**Task prompt**: Your answer should be every line of the records that contains the word "pixel", copied as it stands.

[Screenshot grounding data]
----

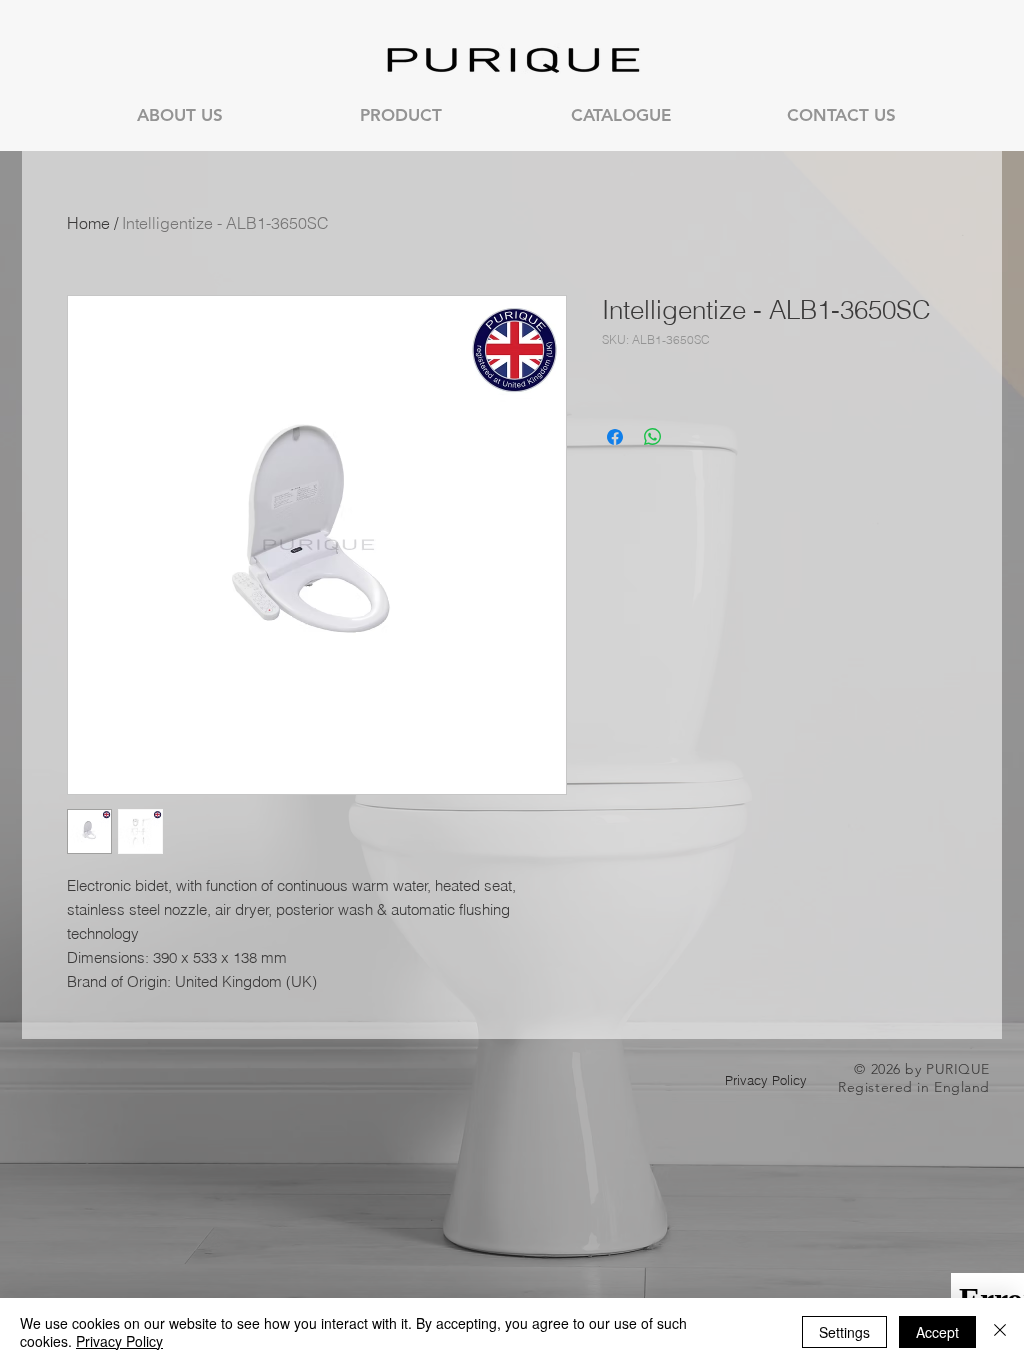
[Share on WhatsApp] (653, 437)
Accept (937, 1332)
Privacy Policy (119, 1341)
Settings (844, 1332)
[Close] (1000, 1332)
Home (88, 223)
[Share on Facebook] (615, 437)
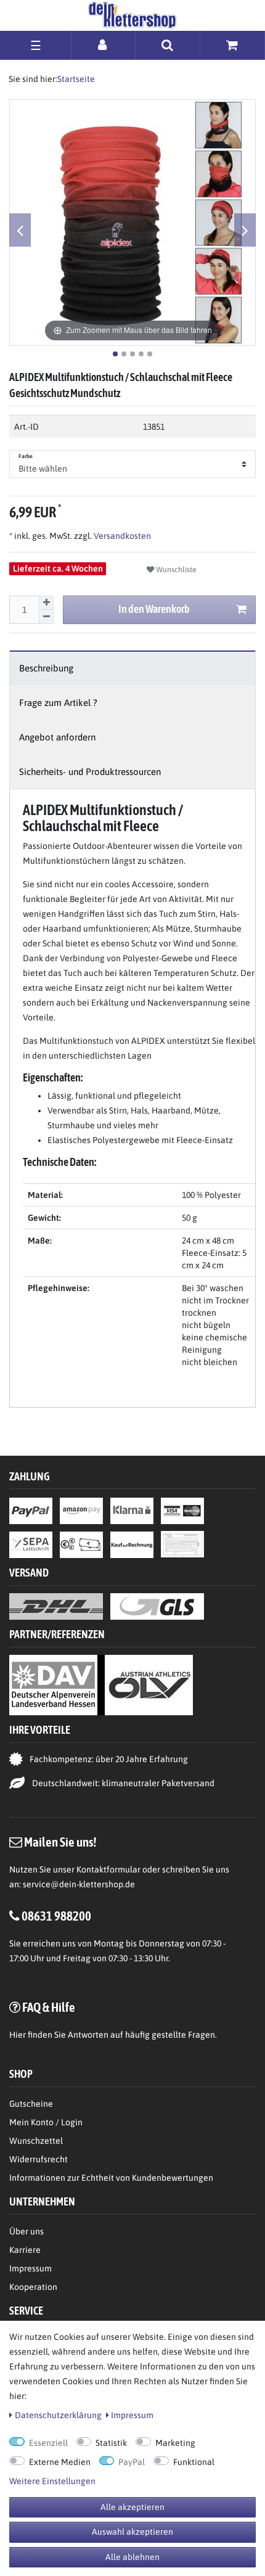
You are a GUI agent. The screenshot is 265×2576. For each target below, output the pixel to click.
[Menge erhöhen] (46, 603)
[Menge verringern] (46, 617)
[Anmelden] (103, 45)
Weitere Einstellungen (52, 2481)
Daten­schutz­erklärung (58, 2415)
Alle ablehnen (132, 2557)
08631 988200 (56, 1915)
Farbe (25, 456)
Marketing (175, 2443)
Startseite (76, 79)
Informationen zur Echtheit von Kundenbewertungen (111, 2178)
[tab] (132, 668)
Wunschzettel (36, 2141)
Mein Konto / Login (46, 2122)
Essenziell (48, 2443)
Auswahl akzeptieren (132, 2532)
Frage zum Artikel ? (58, 702)
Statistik (111, 2443)
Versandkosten (121, 536)
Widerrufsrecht (38, 2159)
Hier (17, 2035)
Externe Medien (60, 2462)
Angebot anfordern (57, 737)
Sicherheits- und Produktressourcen (90, 771)
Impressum (30, 2268)
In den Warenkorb (154, 608)
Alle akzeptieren (132, 2507)
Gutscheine (31, 2104)
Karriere (25, 2250)
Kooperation (33, 2287)
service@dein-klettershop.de (79, 1884)
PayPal (131, 2462)
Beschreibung (46, 668)
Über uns (26, 2231)
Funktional (193, 2462)
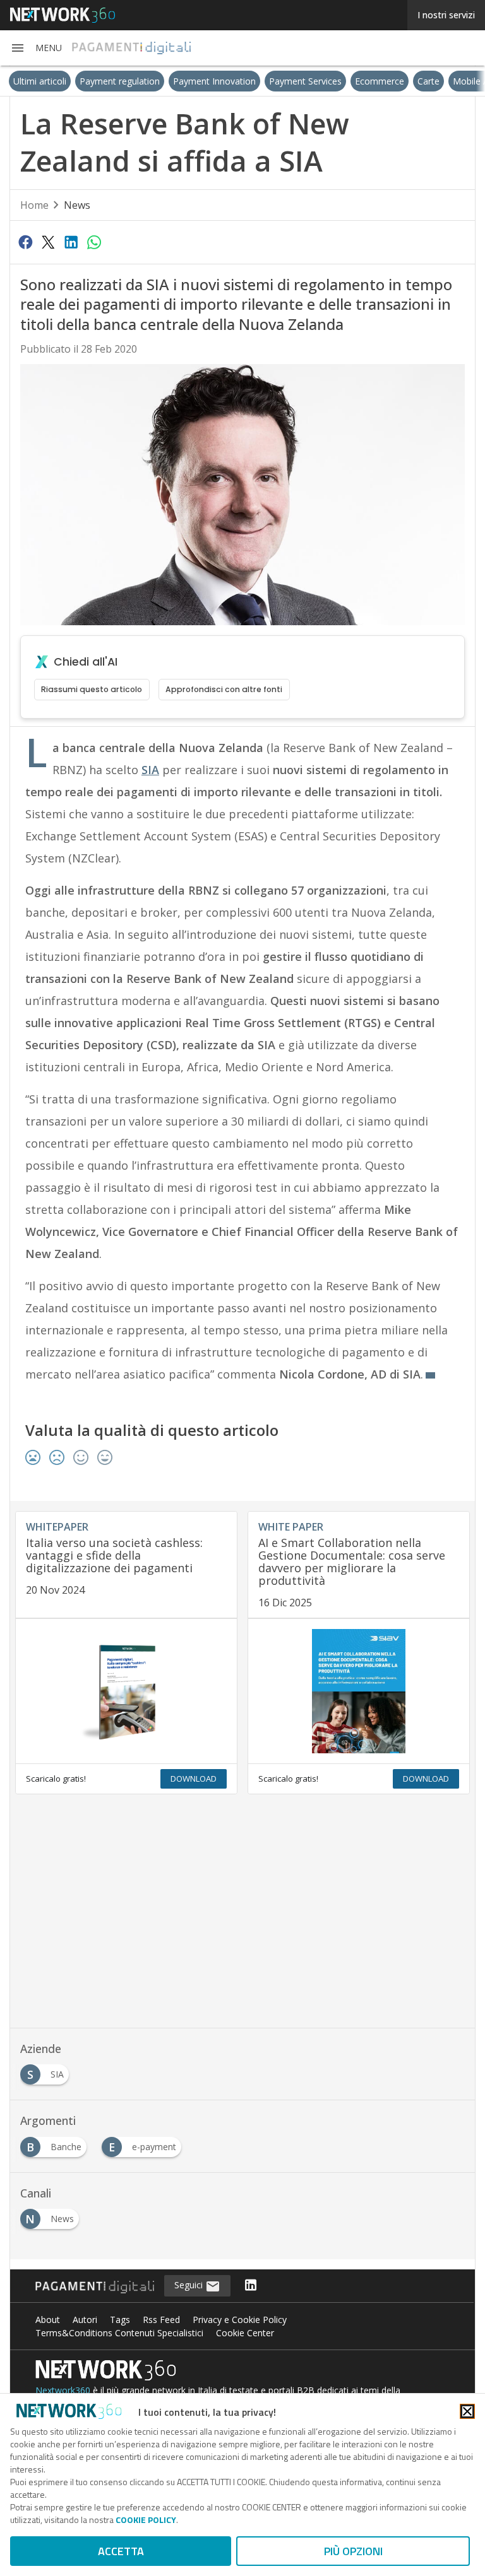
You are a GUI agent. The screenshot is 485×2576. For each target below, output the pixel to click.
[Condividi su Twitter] (48, 241)
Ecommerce (352, 81)
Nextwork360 (62, 2390)
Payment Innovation (187, 81)
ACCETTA (121, 2551)
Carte (401, 81)
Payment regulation (92, 81)
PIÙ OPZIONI (353, 2551)
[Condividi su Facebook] (25, 241)
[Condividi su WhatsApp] (94, 241)
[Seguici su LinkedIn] (250, 2286)
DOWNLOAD (194, 1778)
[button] (36, 48)
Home (34, 205)
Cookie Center (245, 2333)
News (77, 205)
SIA (150, 769)
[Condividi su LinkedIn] (71, 241)
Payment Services (278, 81)
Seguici (189, 2285)
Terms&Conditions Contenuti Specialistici (119, 2333)
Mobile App (449, 81)
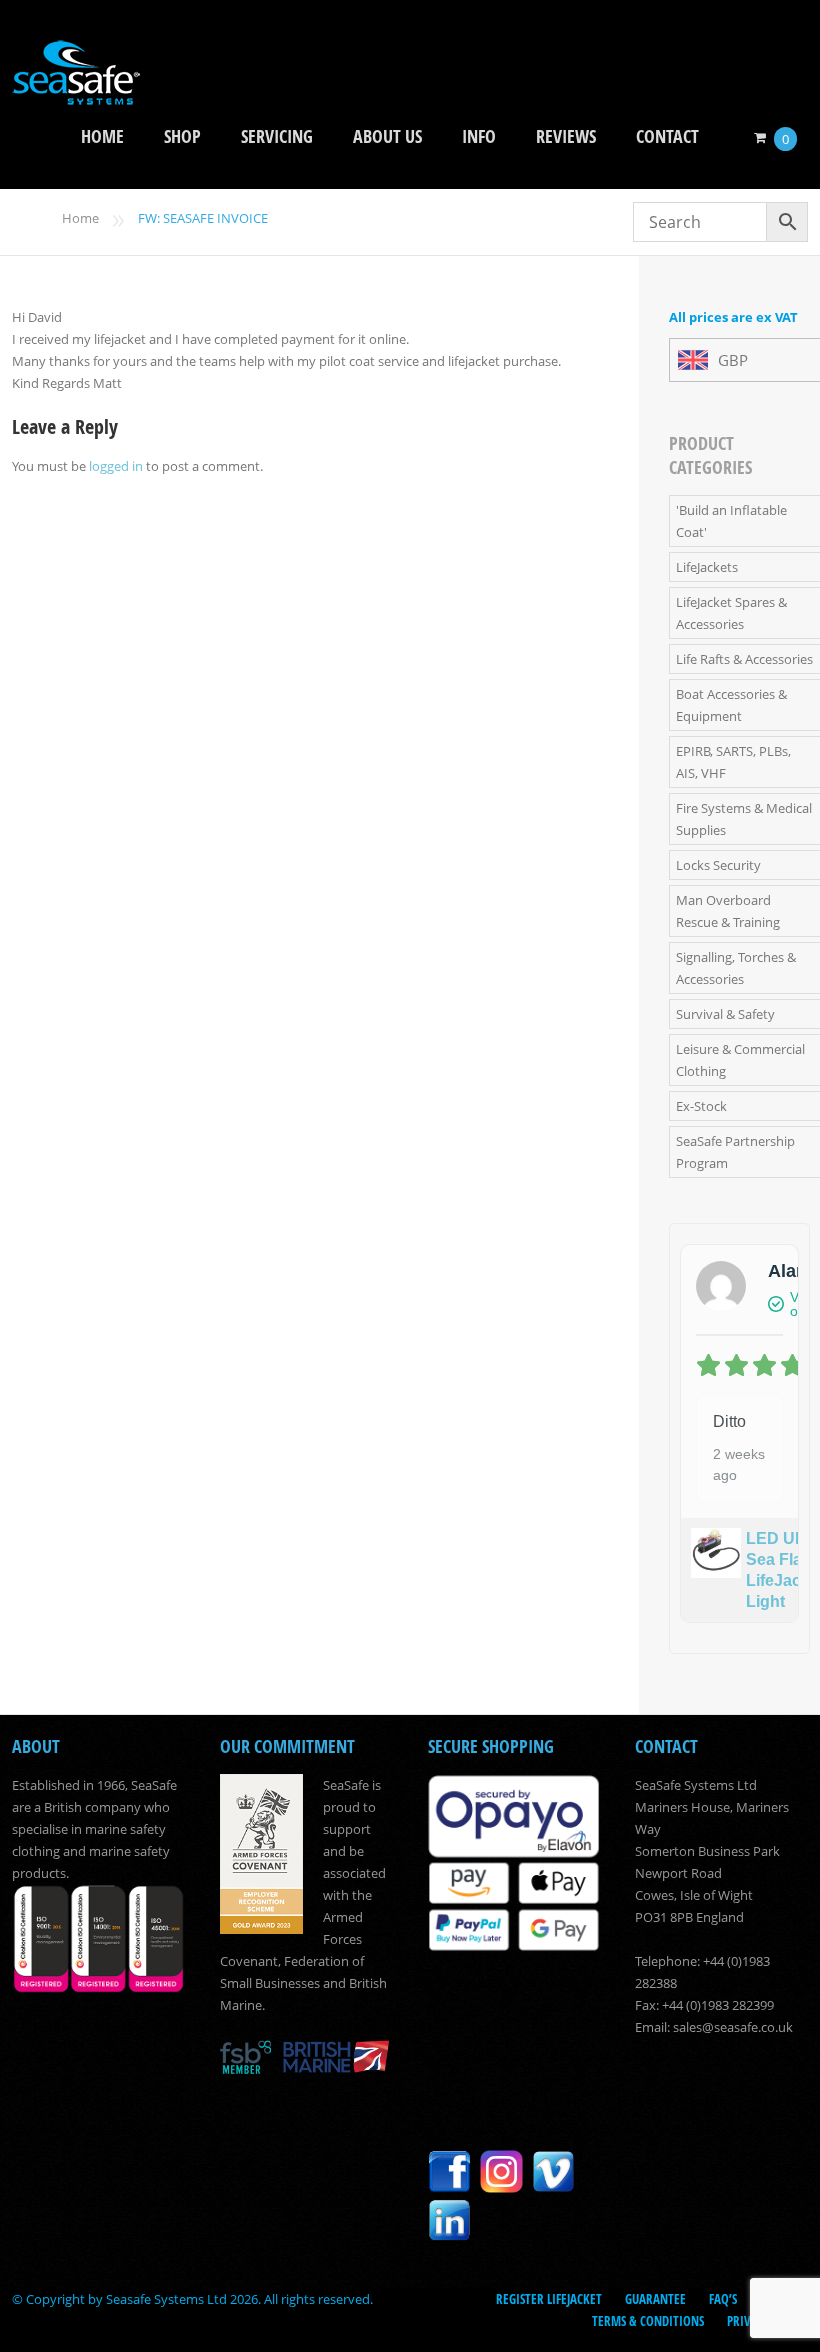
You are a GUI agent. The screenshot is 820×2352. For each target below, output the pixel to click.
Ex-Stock (701, 1106)
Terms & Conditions (648, 2321)
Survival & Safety (725, 1014)
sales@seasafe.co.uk (733, 2027)
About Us (387, 136)
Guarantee (655, 2299)
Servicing (277, 136)
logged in (116, 466)
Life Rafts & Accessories (744, 659)
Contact (667, 136)
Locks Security (718, 865)
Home (102, 136)
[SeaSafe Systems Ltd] (76, 91)
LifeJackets (707, 567)
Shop (182, 136)
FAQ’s (723, 2299)
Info (479, 136)
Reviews (566, 136)
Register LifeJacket (549, 2299)
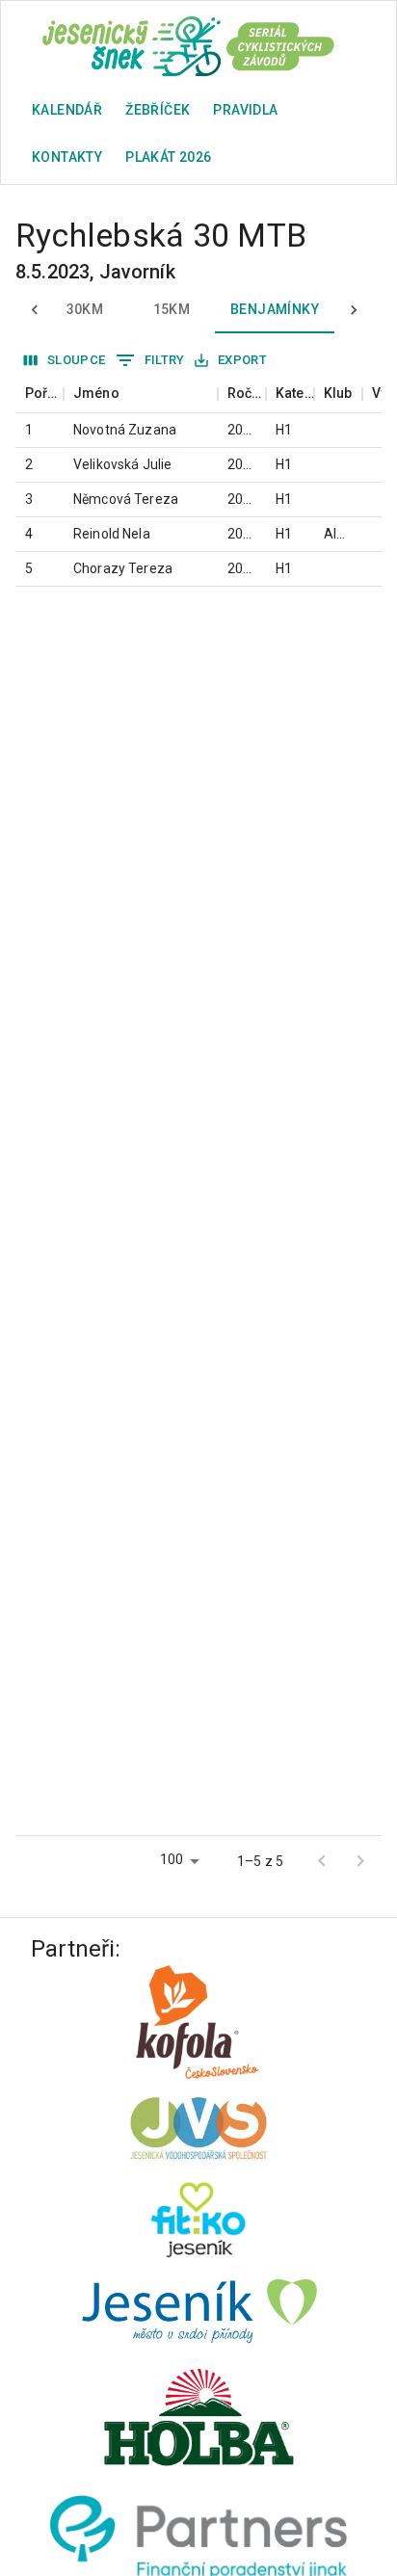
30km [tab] (85, 309)
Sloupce (76, 360)
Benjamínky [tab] (274, 309)
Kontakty (67, 157)
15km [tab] (172, 309)
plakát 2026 (168, 157)
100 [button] (171, 1859)
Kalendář (67, 110)
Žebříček (157, 110)
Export (242, 360)
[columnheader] (39, 393)
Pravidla (245, 110)
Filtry (165, 360)
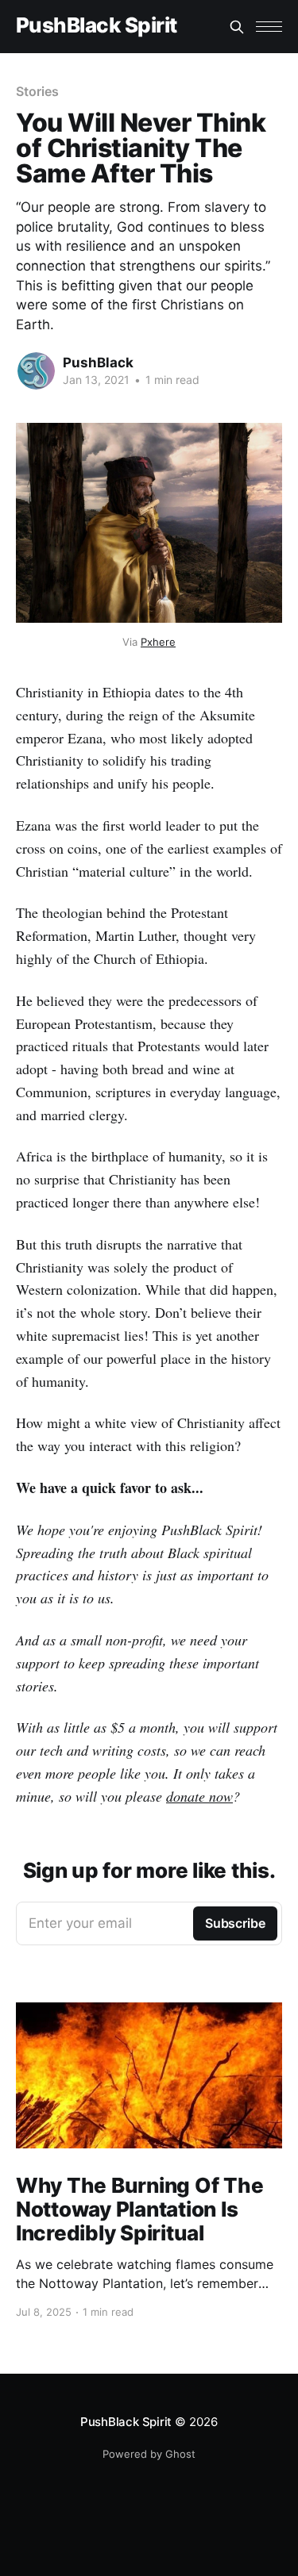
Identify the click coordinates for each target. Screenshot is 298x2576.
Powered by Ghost (149, 2453)
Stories (37, 91)
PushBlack (98, 362)
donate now (199, 1796)
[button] (269, 26)
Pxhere (158, 641)
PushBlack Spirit (96, 25)
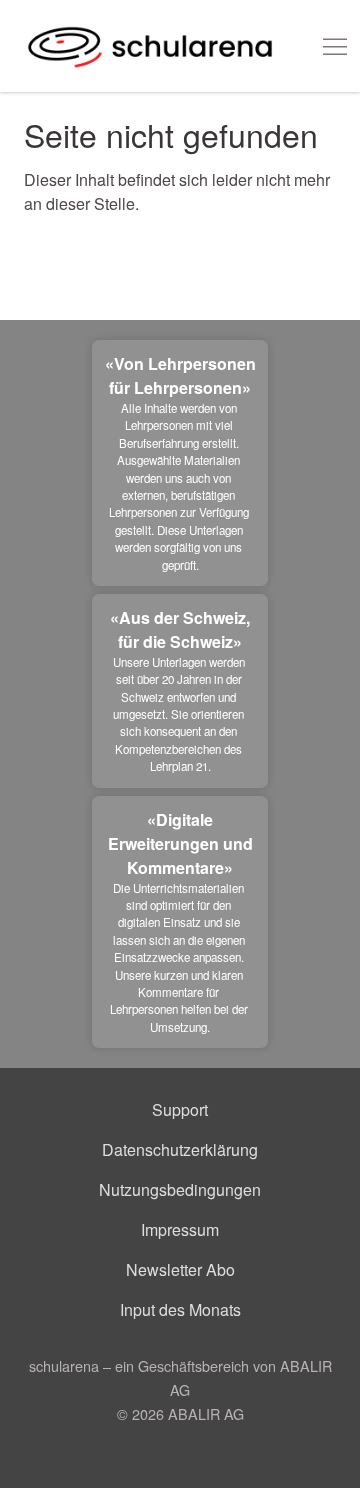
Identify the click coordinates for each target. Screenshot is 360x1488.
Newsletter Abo (180, 1269)
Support (180, 1109)
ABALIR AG (206, 1413)
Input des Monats (180, 1309)
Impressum (180, 1229)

----

**Output of the exercise**:
You are a GUI agent. The screenshot is 265×2576. For each target below, output the pixel to click.
You are a GUI agent. The screenshot is 485×2576. For each target below, output the pixel to click.
You are a GUI agent. The screenshot is 820×2352. For each target below, output the pixel to click.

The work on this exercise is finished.